Beren writes:
"Similarly, we can derive an equivalent of a FLOP count. Each LLM call/generation can be thought of as trying to perform a single computational task – one Natural Language OPeration (NLOP). For the sake of argument, let’s say that generating approximately 100 tokens from a prompt counts as a single NLOP. From this, we can compute the NLOPs per second of different LLMs. For GPT4, we get on the order of 1 NLOP/sec. For GPT3.5 turbo, it is about 10x faster so 10 NLOPs/sec. Here there is a huge gap from CPUs which can straightforwardly achieve billions of FLOPs/sec. However, a single NLOP is much more complex than a CPU processor instruction, so a direct comparison is unfair."

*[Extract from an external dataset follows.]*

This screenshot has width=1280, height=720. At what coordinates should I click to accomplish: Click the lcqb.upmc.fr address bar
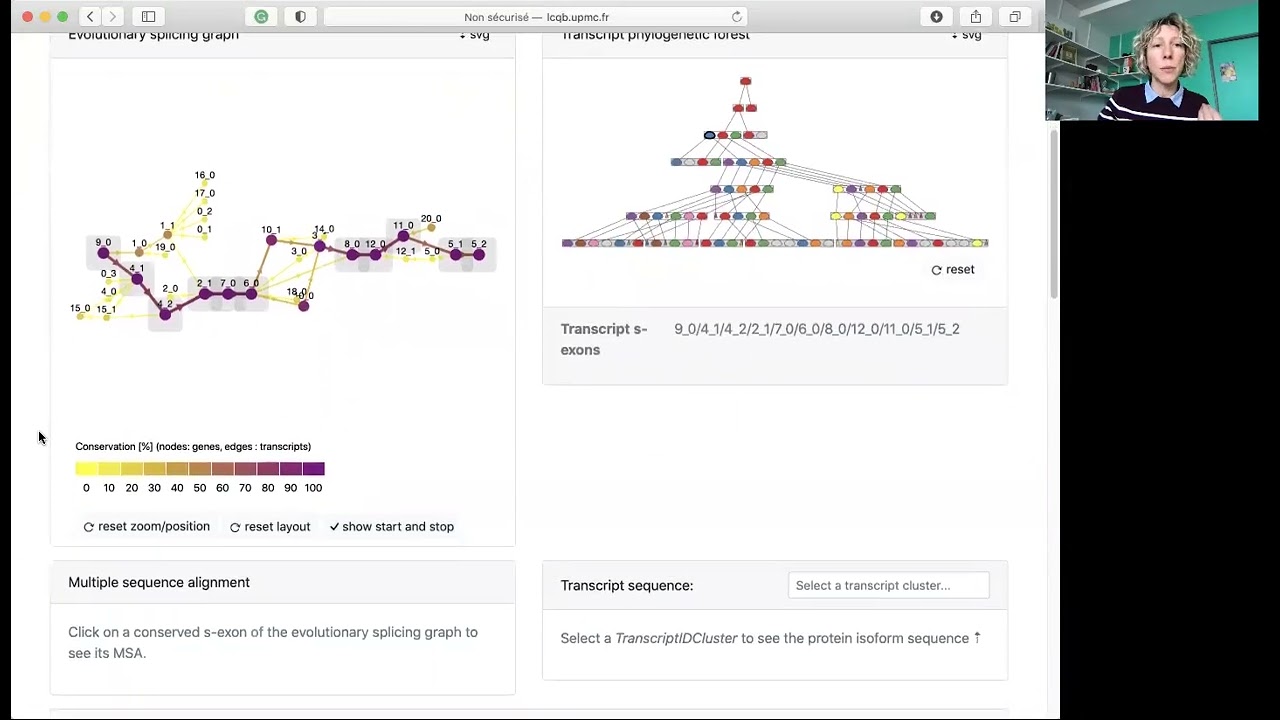536,17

This got me thinking about how the internet had turned us (well before the advent of LLMs) into a new form of computer. Depending on the amount of risk, context and complexity of a given task, you can essentially recruit others for the same sort of NLOPs through services like Fiverr in the same way we do now with an LLM. The Ops/sec and time for a given Op to finish is insanely slow, but for simple graphic design, spread-sheeting, coding and writing, it used to work basically in the same we now use Midjourney and ChatGPT.
The question remains open on whether this makes those peoples throughput much higher or if it completely replaces the market for this kind of human work entirely.